Pages

Tuesday, February 14, 2012

Bullard On Duy On Bullard On Potential Output

Mark Thoma at economists view has provided a reply by James Bullard, President of the St. Louis Fed, to Tim Duy's commentary on his speech at the Union League Club in Chicago on how he thinks that the housing bubble collapse could have reduced the growth of potential output, along with his criticisms of the standard public projections of potential output, http://economistsview.typepad.com/economistsview/2012/02/james-bullard-responds-to-tim-duy.html . I would like to comment on this given the nearly universal perception (including posts here by several folks) that Bullard does not seem to understand that the projections are based on the Solow growth model, particularly given that Bullard is one of the more open-minded and knowledgeable figures involved in decisionmaking at the Fed. What is going on here?

To get at this one needs to read the links Bullard provides, most notably the 2009 paper by Basu and Fernald published by the St. Louis Fed on potential output. He notes that they argue that there are competing definitions of potential output. One is essentially long run growth, which should be tied to a growth model of some sort. The other is a shorter run one that they argue should be the equilibrium of a flexible price New Keynesian DSGE model. They argue that rather than the standard one-sector Solow model, what fits the data better is a two-sector model that focuses on technological change the capital goods sector (although they do a lot of handwaving about aggregate Frisch labor elasticities). In effect, they offer four different alternatives within the short-run case: one-sector vs two-sector and flexible price versus sticky prices models, ultimately supporting the two-sector-flexible price one. This plethora of choices lies behind Bullard's unhappiness with most projections of potential output.

OK, so let us grant that there is a lot of fuzziness with regard to what the proper projection of potential output is from this perspective. But does this translate to a reasonable argument that the potential may be a lot lower than the standard one-sector Solow model projection in the recent period due to the bubble and its collapse? This seems to boil down to the claim that the projections most are using amount to being based on unsustainable growth rates based on the bubble period. Well, maybe, although Basu and Fernald do not directly address this, nor do they offer how to estimate how potential output calculations should be made to overcome this problem.

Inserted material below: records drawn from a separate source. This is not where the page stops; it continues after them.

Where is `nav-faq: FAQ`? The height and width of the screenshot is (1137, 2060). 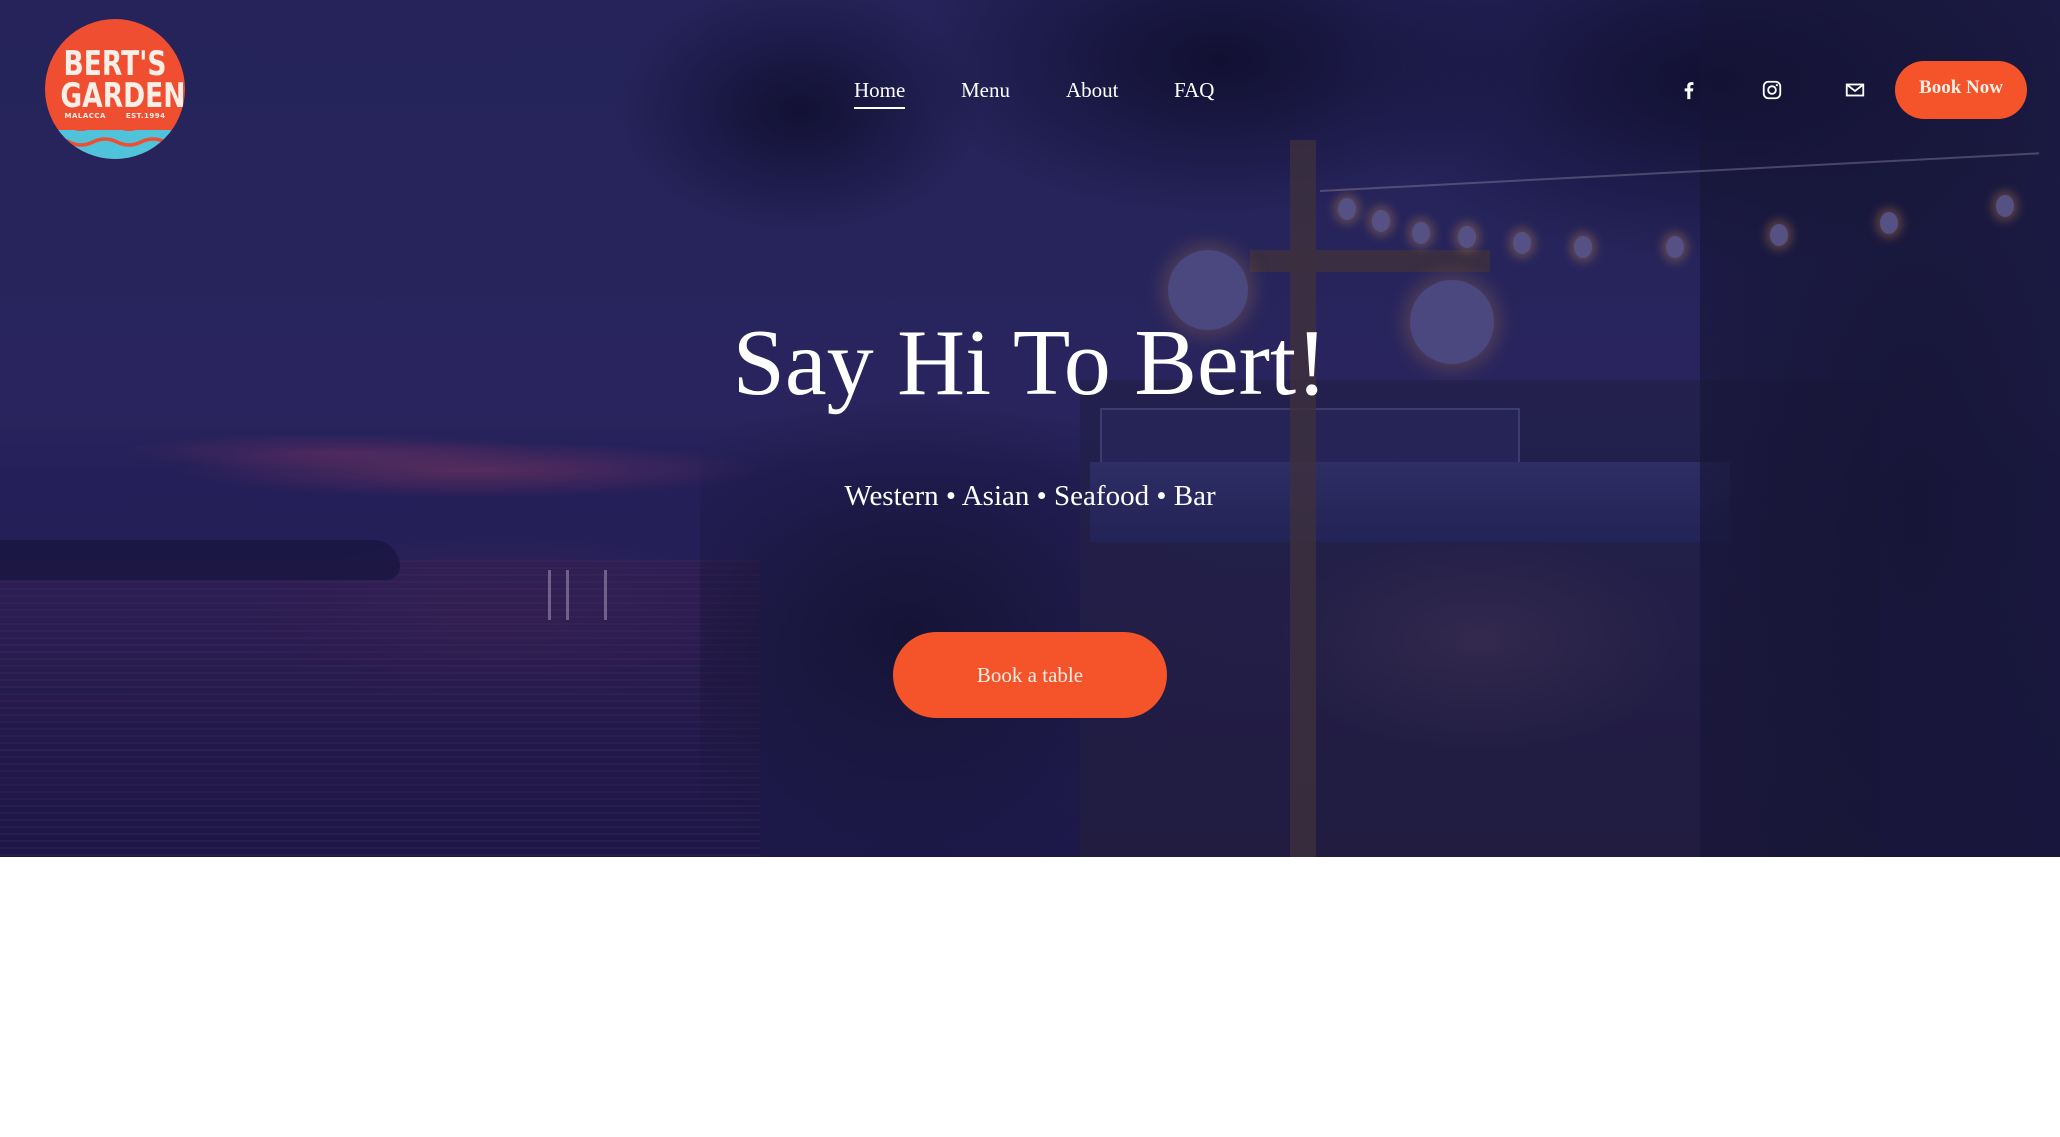
nav-faq: FAQ is located at coordinates (1194, 90).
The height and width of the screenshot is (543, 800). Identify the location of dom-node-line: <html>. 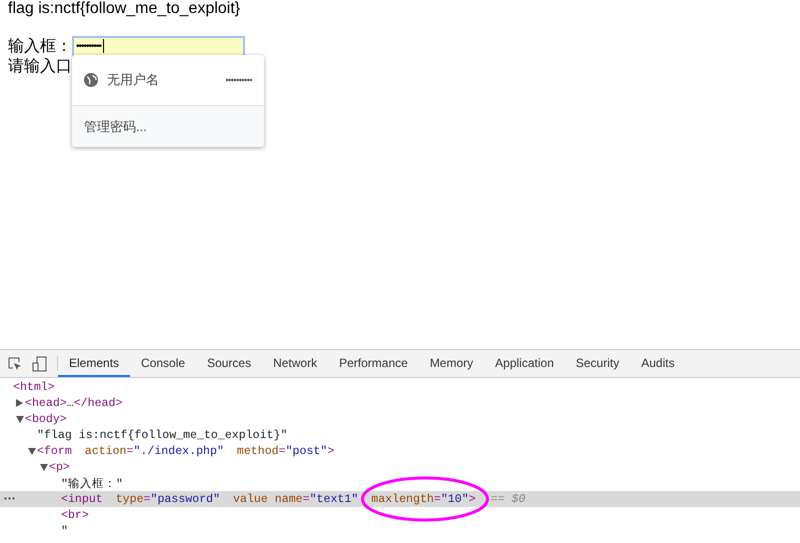
(34, 387).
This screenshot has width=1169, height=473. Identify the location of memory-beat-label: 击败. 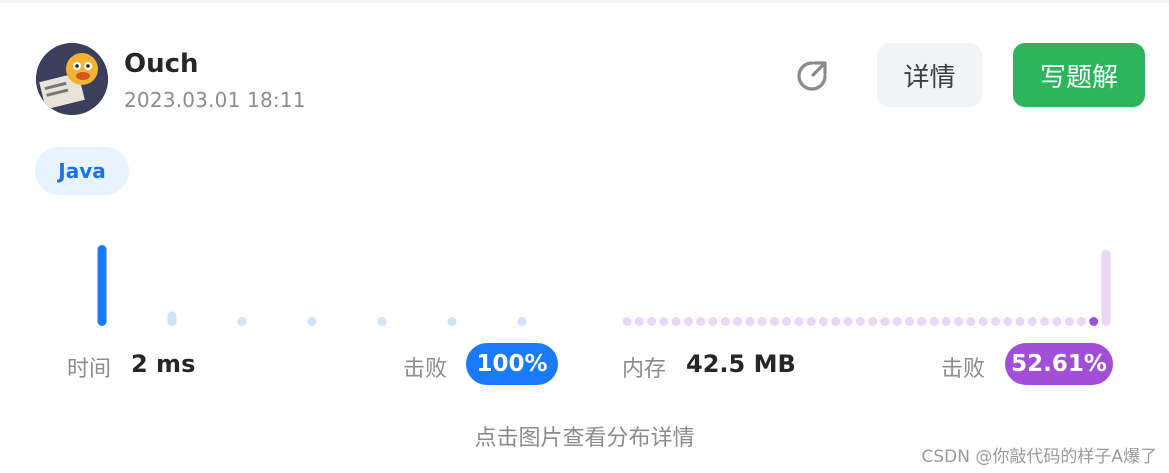
(964, 370).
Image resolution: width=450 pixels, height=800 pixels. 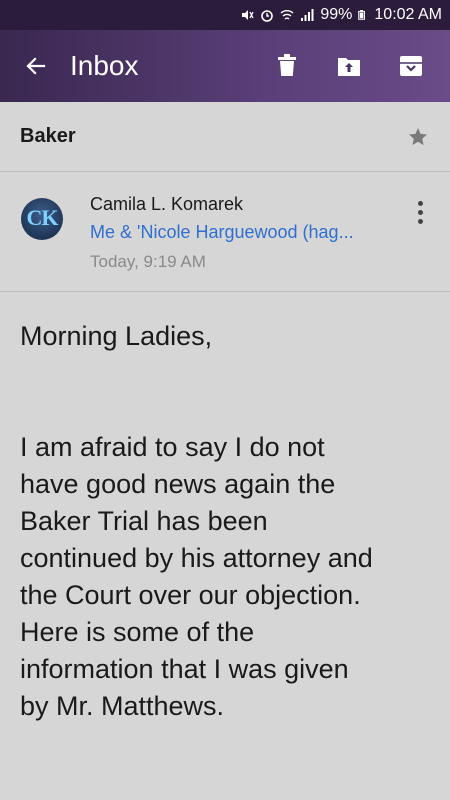 What do you see at coordinates (308, 15) in the screenshot?
I see `signal-icon` at bounding box center [308, 15].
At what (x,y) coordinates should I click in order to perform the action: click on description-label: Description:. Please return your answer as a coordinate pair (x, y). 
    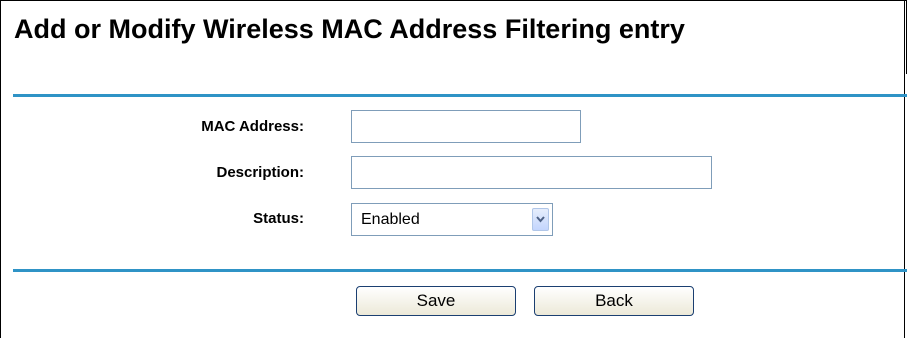
    Looking at the image, I should click on (260, 172).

As it is, I think there is a case to be made that the collapse of the bubble did reduce the growth of potential output, by most methods of estimation. I note that I do not see Bullard making the argument I am making specifically or explicitly in either his original talk or in his reply to Tim Duy, but perhaps it or some variation of it was lying behind his arguments.

The basis of this argument is that the fall in output following the collapse of the bubble has reduced the rate of real capital investment. Of course, the sharpest decline was in the real estate construction sector, the part of the economy that was most severely distorted by the housing bubble, and we should expect that part of investment to remain reduced for some time. However, it is not clear that reducing this will damage the productivity of investment in factories, machinery, and equipment, which is the real core of the growth of capital stock that increases potential output. Nevertheless, the sharp reduction of aggregate demand has almost certainly reduced the rate of this sort of potential-output-increasing investment.

So, the massive and sustained reduction of aggregate demand following the collapse of the housing bubble and its impact on the financial sector, has reduced the growth of factories, machinery, and equipment, which in turn has reduced the growth rate of potential output below what it would have been if the housing bubble had been ended without all the unpleasant impacts on aggregate demand that accompanied it (beyond the reduction in demand for housing construction).

I do not know if this is what Bullard was trying to get at in his various attempted explanations of what he has said, but I think that it is a more or less coherent story that does fit with his general argument.